#### [Text shown]
= Beginning of Section =
Thrown Away

by @lbrewington

Challenge: Andalusian Cadence

Liner Notes

Steven Winwood's self titled album (released before I was born) was introduced to be my a dear friend and quickly became an album that featured heavily in my youth. I shared this album with my brother and he zoned in on the Song "Vacant Chair". This song was a co-write with Viv Stanshall and features the African Yoruba saying "O-ku nsu-kun no-ko" which translates to the "the dead are weeping for the dead" which I always took as "let the dead weep for the dead". Although Winwood's song deals with loss, I would frequently think about how my brother zoned in on this song from the album and the discussions we had about this song. These thoughts carried through my life and eventually where utilized when I wrote a prose piece called "Thrown Away", about hero worship, and the ghosts of our past.

For our SongSidekick Song Circle we were challenged to write a response song and this week's FAWM challenge was to write a song using an Andalusian Cadence. As I stat down to write the FAWM challenge, "Thrown Away" was in my mind and used that material for the inspiration of this song. Since this week's circle challenge was covered by a previous FAWM challenge, it also completes that challenge as well.
= End of Section =
#### [Given records]
= Beginning of Section =
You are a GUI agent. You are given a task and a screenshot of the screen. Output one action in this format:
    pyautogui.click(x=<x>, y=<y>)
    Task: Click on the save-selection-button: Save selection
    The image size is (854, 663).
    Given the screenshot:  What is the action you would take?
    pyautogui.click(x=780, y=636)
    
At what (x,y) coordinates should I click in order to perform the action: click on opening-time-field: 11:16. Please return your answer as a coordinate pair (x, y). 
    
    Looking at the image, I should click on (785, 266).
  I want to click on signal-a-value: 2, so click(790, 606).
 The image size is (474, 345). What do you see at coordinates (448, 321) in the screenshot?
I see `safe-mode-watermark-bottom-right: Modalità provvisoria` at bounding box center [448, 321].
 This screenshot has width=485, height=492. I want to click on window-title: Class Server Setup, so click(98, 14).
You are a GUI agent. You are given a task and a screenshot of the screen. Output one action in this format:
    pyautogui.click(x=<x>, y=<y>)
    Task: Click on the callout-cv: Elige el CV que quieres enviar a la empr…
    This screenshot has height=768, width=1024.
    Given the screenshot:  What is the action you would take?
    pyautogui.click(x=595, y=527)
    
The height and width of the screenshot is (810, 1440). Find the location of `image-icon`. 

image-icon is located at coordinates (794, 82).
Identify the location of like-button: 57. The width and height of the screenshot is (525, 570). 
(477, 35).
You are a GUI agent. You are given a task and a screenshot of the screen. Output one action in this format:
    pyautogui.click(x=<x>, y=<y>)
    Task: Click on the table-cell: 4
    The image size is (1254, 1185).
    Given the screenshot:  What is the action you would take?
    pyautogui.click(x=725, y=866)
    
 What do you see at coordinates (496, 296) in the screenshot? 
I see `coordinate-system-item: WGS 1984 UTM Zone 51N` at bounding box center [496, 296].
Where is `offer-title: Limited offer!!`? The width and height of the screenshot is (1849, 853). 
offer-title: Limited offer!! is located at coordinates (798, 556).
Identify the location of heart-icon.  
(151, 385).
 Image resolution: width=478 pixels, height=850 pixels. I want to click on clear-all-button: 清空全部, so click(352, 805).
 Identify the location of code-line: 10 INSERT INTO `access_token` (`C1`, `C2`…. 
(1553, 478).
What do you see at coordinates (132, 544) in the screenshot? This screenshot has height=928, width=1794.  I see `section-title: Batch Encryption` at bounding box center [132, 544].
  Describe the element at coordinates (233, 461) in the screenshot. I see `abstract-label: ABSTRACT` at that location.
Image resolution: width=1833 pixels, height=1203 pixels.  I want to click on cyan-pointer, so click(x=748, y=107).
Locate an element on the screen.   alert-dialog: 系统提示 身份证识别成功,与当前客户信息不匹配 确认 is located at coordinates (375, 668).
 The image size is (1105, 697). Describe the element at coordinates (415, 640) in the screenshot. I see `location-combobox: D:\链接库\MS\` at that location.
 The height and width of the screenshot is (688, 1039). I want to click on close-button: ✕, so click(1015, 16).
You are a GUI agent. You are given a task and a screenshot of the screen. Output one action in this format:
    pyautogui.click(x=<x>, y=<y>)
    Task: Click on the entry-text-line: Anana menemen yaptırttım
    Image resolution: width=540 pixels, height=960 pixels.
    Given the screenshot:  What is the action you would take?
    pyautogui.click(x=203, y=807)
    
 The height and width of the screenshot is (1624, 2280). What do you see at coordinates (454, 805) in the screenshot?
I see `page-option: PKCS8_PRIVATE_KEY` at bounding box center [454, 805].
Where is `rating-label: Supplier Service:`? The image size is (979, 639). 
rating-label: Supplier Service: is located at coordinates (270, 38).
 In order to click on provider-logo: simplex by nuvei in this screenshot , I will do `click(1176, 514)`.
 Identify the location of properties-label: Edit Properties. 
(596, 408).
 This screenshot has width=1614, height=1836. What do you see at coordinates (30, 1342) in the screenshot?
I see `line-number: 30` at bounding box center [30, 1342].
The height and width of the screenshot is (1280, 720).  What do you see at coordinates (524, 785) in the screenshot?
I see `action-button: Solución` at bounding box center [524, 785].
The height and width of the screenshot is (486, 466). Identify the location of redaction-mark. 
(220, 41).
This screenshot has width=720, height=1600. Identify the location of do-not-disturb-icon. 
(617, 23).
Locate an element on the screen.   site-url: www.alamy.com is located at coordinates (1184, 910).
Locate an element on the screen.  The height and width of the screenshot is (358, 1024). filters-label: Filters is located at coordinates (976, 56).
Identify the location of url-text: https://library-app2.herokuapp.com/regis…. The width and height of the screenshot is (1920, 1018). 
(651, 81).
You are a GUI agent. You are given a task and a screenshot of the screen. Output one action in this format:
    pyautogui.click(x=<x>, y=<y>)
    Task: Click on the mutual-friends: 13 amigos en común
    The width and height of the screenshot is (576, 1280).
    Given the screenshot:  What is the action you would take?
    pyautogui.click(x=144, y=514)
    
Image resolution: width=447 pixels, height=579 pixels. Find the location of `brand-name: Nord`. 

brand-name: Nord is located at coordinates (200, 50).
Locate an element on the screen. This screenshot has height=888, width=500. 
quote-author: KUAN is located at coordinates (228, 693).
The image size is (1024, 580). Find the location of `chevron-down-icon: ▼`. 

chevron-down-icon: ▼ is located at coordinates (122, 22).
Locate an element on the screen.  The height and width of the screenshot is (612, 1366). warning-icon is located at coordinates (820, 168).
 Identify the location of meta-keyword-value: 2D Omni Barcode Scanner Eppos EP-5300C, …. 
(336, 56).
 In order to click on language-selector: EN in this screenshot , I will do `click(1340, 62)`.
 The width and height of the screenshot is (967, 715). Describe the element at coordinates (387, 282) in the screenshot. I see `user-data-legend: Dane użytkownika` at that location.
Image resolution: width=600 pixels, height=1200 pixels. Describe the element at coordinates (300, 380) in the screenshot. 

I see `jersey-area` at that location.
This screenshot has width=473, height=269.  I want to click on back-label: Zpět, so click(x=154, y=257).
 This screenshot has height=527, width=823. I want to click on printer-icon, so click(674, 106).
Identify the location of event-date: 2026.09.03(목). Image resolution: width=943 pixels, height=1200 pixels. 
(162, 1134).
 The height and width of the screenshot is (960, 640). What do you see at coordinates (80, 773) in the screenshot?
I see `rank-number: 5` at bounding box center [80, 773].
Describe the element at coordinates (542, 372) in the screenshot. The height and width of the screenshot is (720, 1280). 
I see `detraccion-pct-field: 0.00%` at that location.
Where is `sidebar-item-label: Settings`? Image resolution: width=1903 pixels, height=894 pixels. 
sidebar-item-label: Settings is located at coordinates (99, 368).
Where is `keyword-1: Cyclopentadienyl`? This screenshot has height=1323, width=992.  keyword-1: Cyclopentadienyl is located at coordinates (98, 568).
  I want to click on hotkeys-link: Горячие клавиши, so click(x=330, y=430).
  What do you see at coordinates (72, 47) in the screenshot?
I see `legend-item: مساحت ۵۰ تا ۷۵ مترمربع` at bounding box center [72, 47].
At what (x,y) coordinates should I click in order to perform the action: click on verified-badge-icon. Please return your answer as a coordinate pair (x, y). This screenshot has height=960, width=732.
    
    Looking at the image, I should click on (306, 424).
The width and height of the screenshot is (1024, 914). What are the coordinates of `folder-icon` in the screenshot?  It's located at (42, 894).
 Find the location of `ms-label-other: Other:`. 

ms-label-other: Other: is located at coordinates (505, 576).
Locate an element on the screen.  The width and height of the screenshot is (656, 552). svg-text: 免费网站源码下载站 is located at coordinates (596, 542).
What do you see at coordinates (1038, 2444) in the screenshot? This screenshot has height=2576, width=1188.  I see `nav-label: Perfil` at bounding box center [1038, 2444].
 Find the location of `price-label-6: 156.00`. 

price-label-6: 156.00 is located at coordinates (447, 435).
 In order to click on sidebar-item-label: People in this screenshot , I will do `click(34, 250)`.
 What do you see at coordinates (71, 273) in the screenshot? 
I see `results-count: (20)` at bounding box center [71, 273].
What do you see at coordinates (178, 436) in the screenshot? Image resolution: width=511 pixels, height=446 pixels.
= End of Section =
#### [Work to complete]
Revise the liner notes from "Steven Winwood's self" to "of our past.", changing "brother" to "cousin".

#### [Expected answer]
Steven Winwood's self titled album (released before I was born) was introduced to be my a dear friend and quickly became an album that featured heavily in my youth. I shared this album with my cousin and he zoned in on the Song "Vacant Chair". This song was a co-write with Viv Stanshall and features the African Yoruba saying "O-ku nsu-kun no-ko" which translates to the "the dead are weeping for the dead" which I always took as "let the dead weep for the dead". Although Winwood's song deals with loss, I would frequently think about how my cousin zoned in on this song from the album and the discussions we had about this song. These thoughts carried through my life and eventually where utilized when I wrote a prose piece called "Thrown Away", about hero worship, and the ghosts of our past.